Data for locating described items:
--------------------------------

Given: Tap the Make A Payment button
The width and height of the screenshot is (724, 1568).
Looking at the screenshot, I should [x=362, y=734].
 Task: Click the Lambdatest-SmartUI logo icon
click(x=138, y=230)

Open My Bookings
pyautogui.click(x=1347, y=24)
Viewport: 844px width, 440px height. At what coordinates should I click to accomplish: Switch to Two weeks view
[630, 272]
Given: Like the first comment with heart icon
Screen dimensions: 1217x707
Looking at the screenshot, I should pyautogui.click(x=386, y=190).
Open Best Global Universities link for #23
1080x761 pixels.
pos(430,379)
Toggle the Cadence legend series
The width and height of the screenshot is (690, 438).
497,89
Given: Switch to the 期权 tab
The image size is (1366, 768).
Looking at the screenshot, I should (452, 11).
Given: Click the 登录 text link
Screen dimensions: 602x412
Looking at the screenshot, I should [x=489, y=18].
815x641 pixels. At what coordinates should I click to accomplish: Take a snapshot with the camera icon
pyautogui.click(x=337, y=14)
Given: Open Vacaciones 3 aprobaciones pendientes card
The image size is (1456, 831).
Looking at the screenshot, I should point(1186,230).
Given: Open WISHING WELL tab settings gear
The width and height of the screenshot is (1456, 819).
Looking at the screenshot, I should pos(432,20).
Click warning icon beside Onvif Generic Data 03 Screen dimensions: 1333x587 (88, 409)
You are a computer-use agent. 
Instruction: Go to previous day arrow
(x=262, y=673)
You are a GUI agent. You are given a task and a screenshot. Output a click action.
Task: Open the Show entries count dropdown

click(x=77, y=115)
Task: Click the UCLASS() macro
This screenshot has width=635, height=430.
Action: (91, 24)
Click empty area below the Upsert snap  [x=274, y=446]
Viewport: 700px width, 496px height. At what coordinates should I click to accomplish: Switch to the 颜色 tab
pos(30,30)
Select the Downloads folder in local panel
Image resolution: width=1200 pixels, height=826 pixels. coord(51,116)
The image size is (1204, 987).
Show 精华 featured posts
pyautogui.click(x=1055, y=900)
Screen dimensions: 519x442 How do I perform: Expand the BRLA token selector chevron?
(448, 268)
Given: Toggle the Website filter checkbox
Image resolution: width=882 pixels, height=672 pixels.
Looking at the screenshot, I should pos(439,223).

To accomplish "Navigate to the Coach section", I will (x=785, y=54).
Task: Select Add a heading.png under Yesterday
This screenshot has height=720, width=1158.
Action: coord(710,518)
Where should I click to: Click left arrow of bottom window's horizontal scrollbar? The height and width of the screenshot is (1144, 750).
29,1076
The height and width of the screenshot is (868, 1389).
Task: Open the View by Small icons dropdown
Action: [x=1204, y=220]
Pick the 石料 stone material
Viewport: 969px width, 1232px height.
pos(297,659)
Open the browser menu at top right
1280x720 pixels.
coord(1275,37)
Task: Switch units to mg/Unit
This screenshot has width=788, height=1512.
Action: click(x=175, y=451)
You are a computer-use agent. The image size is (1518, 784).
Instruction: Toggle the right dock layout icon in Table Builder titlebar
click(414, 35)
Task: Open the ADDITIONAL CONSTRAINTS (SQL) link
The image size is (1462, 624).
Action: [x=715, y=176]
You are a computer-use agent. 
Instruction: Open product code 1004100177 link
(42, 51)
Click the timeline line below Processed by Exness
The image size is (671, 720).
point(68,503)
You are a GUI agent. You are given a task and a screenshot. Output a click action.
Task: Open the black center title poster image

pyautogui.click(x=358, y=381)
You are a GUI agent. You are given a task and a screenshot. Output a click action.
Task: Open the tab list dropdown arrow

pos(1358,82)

--------------------------------

▶ PROBLEM STATEMENT
Copy out every line of the data above without changing anything.

▶ EXERCISE OUTPUT
Given: Tap the Make A Payment button
The width and height of the screenshot is (724, 1568).
Looking at the screenshot, I should [x=362, y=734].
 Task: Click the Lambdatest-SmartUI logo icon
click(x=138, y=230)

Open My Bookings
pyautogui.click(x=1347, y=24)
Viewport: 844px width, 440px height. At what coordinates should I click to accomplish: Switch to Two weeks view
[630, 272]
Given: Like the first comment with heart icon
Screen dimensions: 1217x707
Looking at the screenshot, I should pyautogui.click(x=386, y=190).
Open Best Global Universities link for #23
1080x761 pixels.
pos(430,379)
Toggle the Cadence legend series
The width and height of the screenshot is (690, 438).
497,89
Given: Switch to the 期权 tab
The image size is (1366, 768).
Looking at the screenshot, I should (452, 11).
Given: Click the 登录 text link
Screen dimensions: 602x412
Looking at the screenshot, I should [x=489, y=18].
815x641 pixels. At what coordinates should I click to accomplish: Take a snapshot with the camera icon
pyautogui.click(x=337, y=14)
Given: Open Vacaciones 3 aprobaciones pendientes card
The image size is (1456, 831).
Looking at the screenshot, I should point(1186,230).
Given: Open WISHING WELL tab settings gear
The width and height of the screenshot is (1456, 819).
Looking at the screenshot, I should pos(432,20).
Click warning icon beside Onvif Generic Data 03 Screen dimensions: 1333x587 (88, 409)
You are a computer-use agent. 
Instruction: Go to previous day arrow
(x=262, y=673)
You are a GUI agent. You are given a task and a screenshot. Output a click action.
Task: Open the Show entries count dropdown

click(x=77, y=115)
Task: Click the UCLASS() macro
This screenshot has width=635, height=430.
Action: (91, 24)
Click empty area below the Upsert snap  [x=274, y=446]
Viewport: 700px width, 496px height. At what coordinates should I click to accomplish: Switch to the 颜色 tab
pos(30,30)
Select the Downloads folder in local panel
Image resolution: width=1200 pixels, height=826 pixels. coord(51,116)
The image size is (1204, 987).
Show 精华 featured posts
pyautogui.click(x=1055, y=900)
Screen dimensions: 519x442 How do I perform: Expand the BRLA token selector chevron?
(448, 268)
Given: Toggle the Website filter checkbox
Image resolution: width=882 pixels, height=672 pixels.
Looking at the screenshot, I should pos(439,223).

To accomplish "Navigate to the Coach section", I will (x=785, y=54).
Task: Select Add a heading.png under Yesterday
This screenshot has height=720, width=1158.
Action: coord(710,518)
Where should I click to: Click left arrow of bottom window's horizontal scrollbar? The height and width of the screenshot is (1144, 750).
29,1076
The height and width of the screenshot is (868, 1389).
Task: Open the View by Small icons dropdown
Action: [x=1204, y=220]
Pick the 石料 stone material
Viewport: 969px width, 1232px height.
pos(297,659)
Open the browser menu at top right
1280x720 pixels.
coord(1275,37)
Task: Switch units to mg/Unit
This screenshot has width=788, height=1512.
Action: click(x=175, y=451)
You are a computer-use agent. The image size is (1518, 784).
Instruction: Toggle the right dock layout icon in Table Builder titlebar
click(414, 35)
Task: Open the ADDITIONAL CONSTRAINTS (SQL) link
The image size is (1462, 624).
Action: [x=715, y=176]
You are a computer-use agent. 
Instruction: Open product code 1004100177 link
(42, 51)
Click the timeline line below Processed by Exness
The image size is (671, 720).
point(68,503)
You are a GUI agent. You are given a task and a screenshot. Output a click action.
Task: Open the black center title poster image

pyautogui.click(x=358, y=381)
You are a GUI agent. You are given a task and a screenshot. Output a click action.
Task: Open the tab list dropdown arrow

pos(1358,82)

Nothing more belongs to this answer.